— DATA FOR THIS TASK —

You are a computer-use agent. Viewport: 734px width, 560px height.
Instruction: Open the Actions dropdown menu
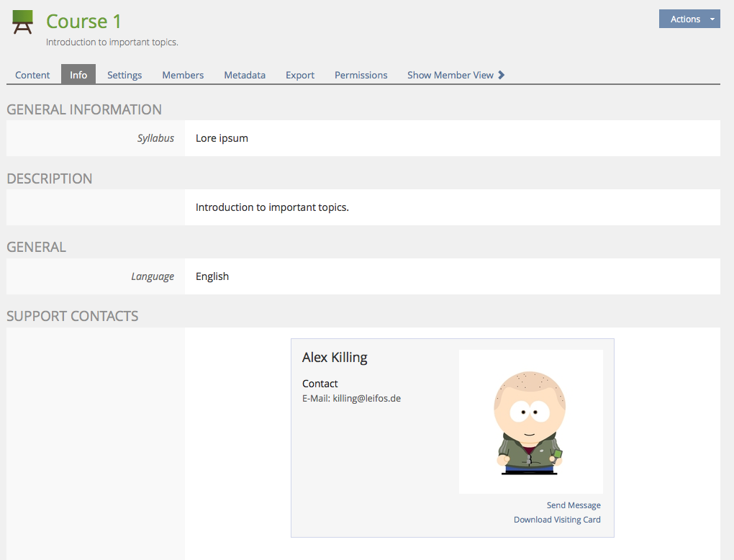click(689, 19)
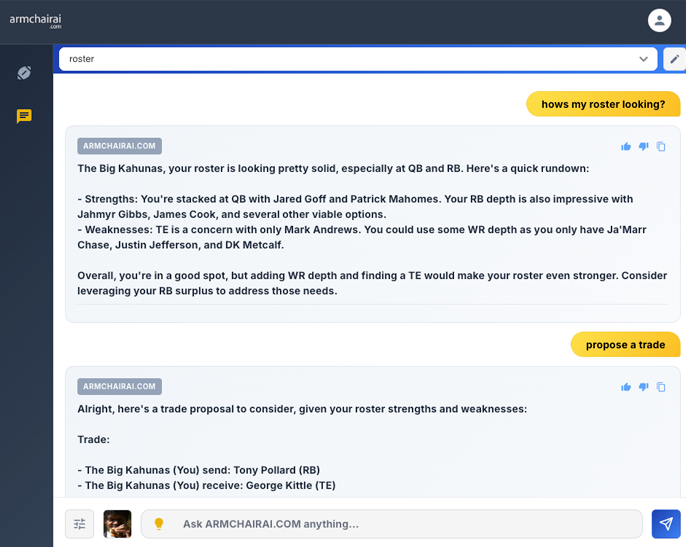The width and height of the screenshot is (686, 548).
Task: Open the football section in the sidebar
Action: 24,73
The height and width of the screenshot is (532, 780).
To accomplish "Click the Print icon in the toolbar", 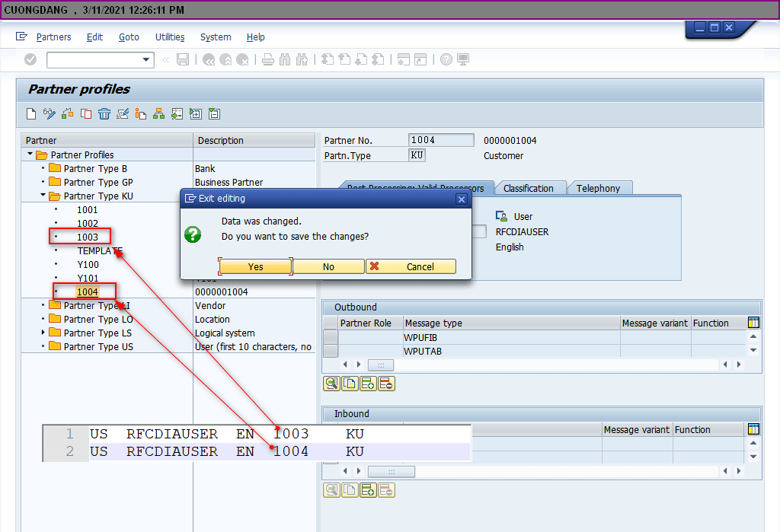I will 268,59.
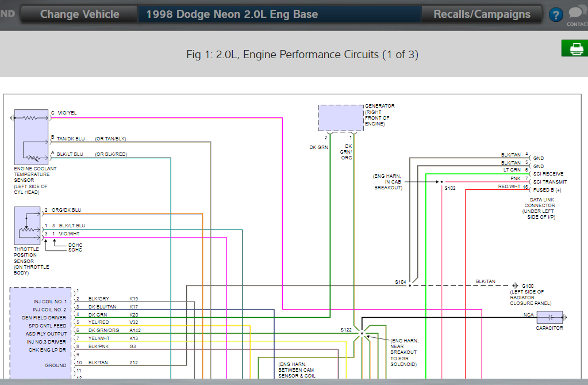This screenshot has width=588, height=385.
Task: Click the S122 splice junction point
Action: tap(362, 333)
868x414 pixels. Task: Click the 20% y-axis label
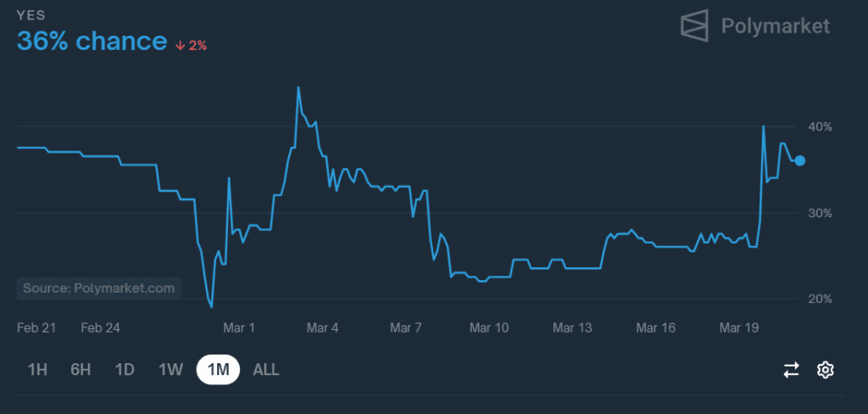821,299
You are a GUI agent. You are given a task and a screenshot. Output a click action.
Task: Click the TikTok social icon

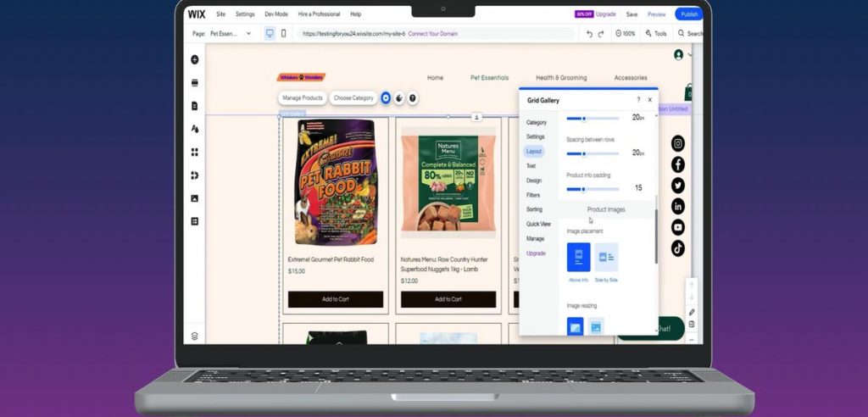[x=678, y=248]
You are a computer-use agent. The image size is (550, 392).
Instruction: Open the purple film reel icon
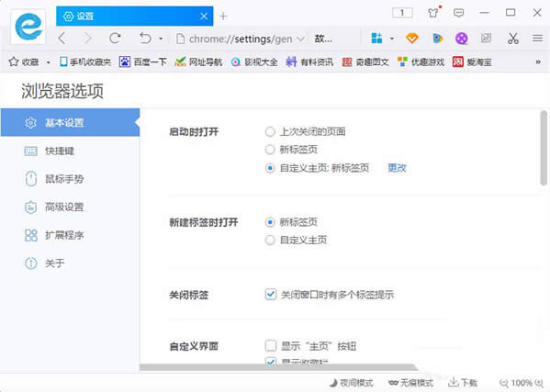pyautogui.click(x=462, y=39)
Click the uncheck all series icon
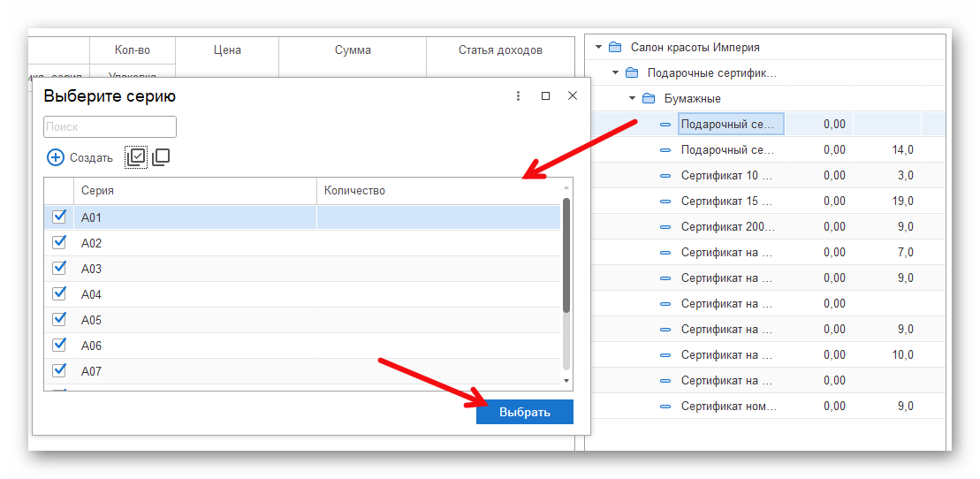This screenshot has width=980, height=479. click(161, 157)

— TRY IT —
Looking at the listing above, tally the lines containing "agent" and give only that tally.

— YOUR RESPONSE —
3